Reely Hooked Fish Company: Here's What Happened After Shark Tank

Reely Hooked Fish Company felt like they caught a big one with a unique recipe for a smoked fish dip. Entrepreneurs Steven Markley and James Arcaro chose the creamy ingredient swap of Greek yogurt for mayonnaise in the base and made it a priority to use high-quality fish.

The pair got their start working out of Hour Cucina in Boynton Beach, Florida — a commissary kitchen that rents to small, food-based businesses. The space has evolved into a sort of incubator that has helped to get many startups off the ground, including Reely Hooked Fish company. The product was first available at just a few local markets, restaurants, and breweries.
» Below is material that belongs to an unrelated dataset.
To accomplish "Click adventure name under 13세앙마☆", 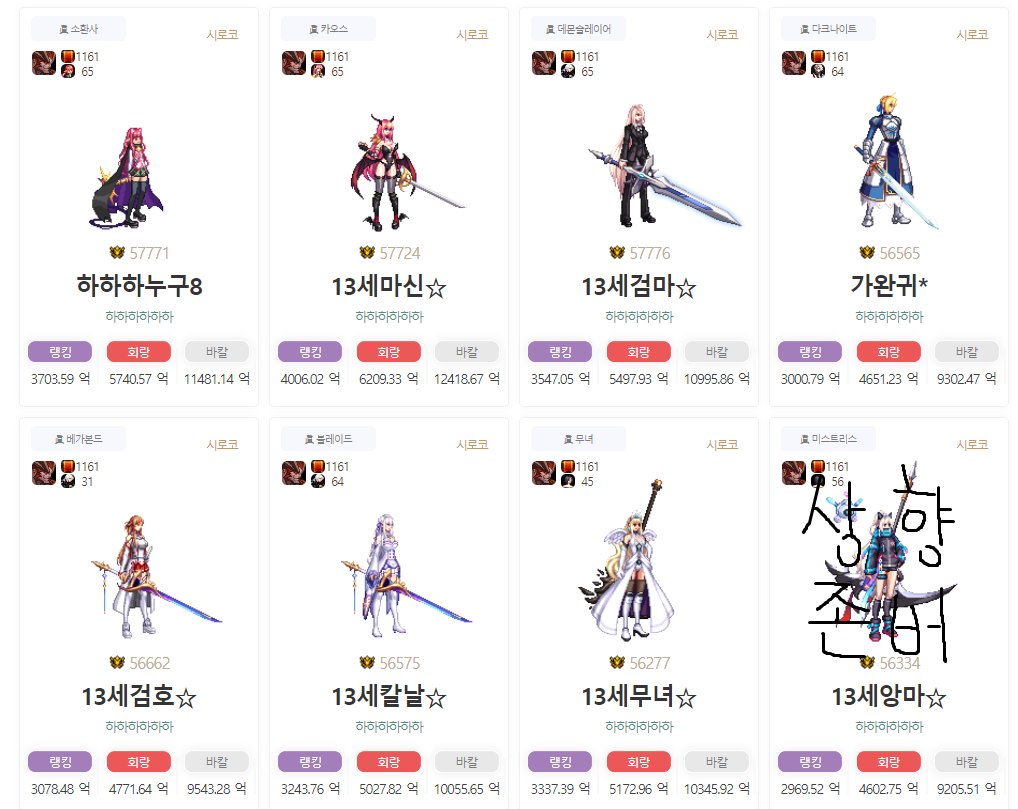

Many seafood-focused products have cast a line into Shark-infested waters hoping for a bite. Meat delivery service Moink, tinned fish company Fishwife, and premium seafood online store Fish Fixe all walked away with deals. Reely Hooked Fish Company was hoping for the same outcome. Markley and Arcaro took their shot in front of Sharks Mark Cuban, Kevin O'Leary, Daymond John, Lori Greiner, and Robert Herjavec on Season 9, Episode 11 of "Shark Tank," which aired in November 2017.

What happened to Reely Hooked Fish Company on Shark Tank?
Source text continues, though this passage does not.